The 2D bar graphs with error bars representing SD for perimeter(P), area(A) and perimeter to area ratio ( P:A) of sun versus shade leaves are as shown below:
Discussion (and Conclusion)
In conclusion, the study has shown that the leaf sizes vary according to the environmental conditions e.g. light intensity. The study has also revealed that leaves in ‘shady’ environments are larger in size than those in environments of high light intensity. This is because of exposure to low light intensity which in turn limits the photosynthesis. The plant leaves adjust to this by increasing in area (sizes). To compensate for this, the plants in these shady ecosystems develop large leaves to increase the number of stomata in their surfaces and thus lead to increase loss of water through the process of transpiration. On the other hand, those in sunny environments have reduced leave areas (sizes) as they have maximum exposure to light hence photosynthesis proceeds at the normal rates. In addition, smaller leaves have less number of stomata thus furthermore reducing the rate of water loss. The plant will then be able to conserve water for its physiological processes such as fertilization and photosynthesis.

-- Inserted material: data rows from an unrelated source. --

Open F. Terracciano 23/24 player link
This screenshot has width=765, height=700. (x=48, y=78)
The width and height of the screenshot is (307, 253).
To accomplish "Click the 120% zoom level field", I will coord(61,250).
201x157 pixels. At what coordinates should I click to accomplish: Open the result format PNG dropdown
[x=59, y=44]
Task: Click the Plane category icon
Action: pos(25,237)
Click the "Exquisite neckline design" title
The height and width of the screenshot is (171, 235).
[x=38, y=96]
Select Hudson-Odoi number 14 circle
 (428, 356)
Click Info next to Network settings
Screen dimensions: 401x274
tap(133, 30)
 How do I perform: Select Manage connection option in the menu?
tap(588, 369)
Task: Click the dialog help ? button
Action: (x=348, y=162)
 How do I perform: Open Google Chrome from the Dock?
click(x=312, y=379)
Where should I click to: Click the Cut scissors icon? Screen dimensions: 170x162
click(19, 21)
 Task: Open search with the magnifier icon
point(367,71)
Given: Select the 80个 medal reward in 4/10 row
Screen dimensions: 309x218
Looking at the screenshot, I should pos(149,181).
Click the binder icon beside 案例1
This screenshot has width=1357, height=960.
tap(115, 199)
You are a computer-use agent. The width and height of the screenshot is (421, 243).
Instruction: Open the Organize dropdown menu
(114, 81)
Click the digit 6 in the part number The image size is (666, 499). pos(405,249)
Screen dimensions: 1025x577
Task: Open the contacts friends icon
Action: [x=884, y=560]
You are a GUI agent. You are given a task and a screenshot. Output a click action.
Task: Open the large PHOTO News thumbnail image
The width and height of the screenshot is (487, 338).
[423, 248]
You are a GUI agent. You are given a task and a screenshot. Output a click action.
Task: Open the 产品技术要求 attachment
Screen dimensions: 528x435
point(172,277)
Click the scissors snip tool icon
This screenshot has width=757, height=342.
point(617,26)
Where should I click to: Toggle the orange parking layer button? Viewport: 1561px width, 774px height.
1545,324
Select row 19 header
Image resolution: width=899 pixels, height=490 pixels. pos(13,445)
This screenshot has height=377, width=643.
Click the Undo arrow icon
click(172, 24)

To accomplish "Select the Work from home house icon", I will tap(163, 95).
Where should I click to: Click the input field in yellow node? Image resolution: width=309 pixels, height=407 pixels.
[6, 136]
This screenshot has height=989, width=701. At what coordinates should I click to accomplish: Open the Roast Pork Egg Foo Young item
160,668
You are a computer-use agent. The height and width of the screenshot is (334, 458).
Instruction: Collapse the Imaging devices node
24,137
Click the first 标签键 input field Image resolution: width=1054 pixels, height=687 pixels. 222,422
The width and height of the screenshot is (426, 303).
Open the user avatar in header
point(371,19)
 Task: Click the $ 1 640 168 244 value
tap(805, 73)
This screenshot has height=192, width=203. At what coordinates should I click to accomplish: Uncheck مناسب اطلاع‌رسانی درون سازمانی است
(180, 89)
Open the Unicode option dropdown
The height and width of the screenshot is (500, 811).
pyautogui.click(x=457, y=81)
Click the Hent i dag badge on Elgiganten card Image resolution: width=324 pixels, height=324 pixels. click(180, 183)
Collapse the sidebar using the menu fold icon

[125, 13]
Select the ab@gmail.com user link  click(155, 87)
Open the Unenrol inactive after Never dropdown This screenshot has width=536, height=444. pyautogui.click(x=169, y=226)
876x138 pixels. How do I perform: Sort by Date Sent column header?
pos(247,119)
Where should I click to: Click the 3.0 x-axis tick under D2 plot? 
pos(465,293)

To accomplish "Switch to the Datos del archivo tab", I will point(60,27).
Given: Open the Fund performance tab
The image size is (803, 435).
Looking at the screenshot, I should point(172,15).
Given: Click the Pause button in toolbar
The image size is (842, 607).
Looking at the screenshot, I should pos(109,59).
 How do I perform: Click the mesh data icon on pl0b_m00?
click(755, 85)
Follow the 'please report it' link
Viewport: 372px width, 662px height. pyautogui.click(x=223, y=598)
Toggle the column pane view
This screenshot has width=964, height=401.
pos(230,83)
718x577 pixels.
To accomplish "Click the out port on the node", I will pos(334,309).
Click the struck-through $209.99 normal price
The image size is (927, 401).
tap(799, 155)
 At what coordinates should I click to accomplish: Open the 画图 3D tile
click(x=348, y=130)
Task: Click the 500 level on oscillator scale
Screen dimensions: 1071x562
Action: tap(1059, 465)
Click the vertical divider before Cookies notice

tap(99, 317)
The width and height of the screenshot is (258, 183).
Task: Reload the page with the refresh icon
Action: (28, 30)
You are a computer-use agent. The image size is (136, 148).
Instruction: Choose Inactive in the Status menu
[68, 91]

The findings of this study are in agreements with similar studies. For example, a study by Lei and Lewcowicz (1998) found out that seedlings grown under low light intensities (cloudy skies) had higher specific leaf mass and areas. It is also consistent with the findings of Jones and Thomas (2006) which showed that leaves at the lower canopies (with less exposure to light) were larger in size (and mass) as compared to those at upper canopies (with higher exposure to light) of Acer saccharum trees. This was further evidenced by the works of Posada et al (2012) who found similar findings. This thus implies one of the plants strategies to counter the effect of low light intensity is the increase in leave specific mass. The increase in mass in turn increases the stomata, the chlorophyll content, and also the number of stomata in both surfaces of the leaves hence normalizing the photosynthetic rates.
References
Ashton, P.M.S. Yoon, H.S., Thadani, R., & Berlyn, G.P. (1999). Seedling Leaf Structure of New England Maples (Acer) in Relation to Light Environment. Forest Science, 45(4), 512-519.
Gratani, L. (2014). Plant phenotypic plasticity in response to environmental factors. Retrieved from: http://www.hindawi.com/journals/abot/,
Lei, T.T., & Lechowicz, M.J. (1998). Diverse Responses of Maple Saplings to Forest Light Regimes. Annals of Botany, 82, 9-19.
Jones. T.A., & Thomas, S.C. (2007). Leaf-level acclimation to gap creation in mature Acer saccharum trees. Tree Physiology, 27, 281–290.
Posada, J.M., Sievanen, R., Messier, C., Perttunen, J., Nikinmaa, E., & Lechowicz, M.J. (2012). Contributions of leaf photosynthetic capacity, leaf angle and self-shading to the maximization of net photosynthesis in Acer saccharum: a modelling assessment. Annals of Botany, 110, 731–741.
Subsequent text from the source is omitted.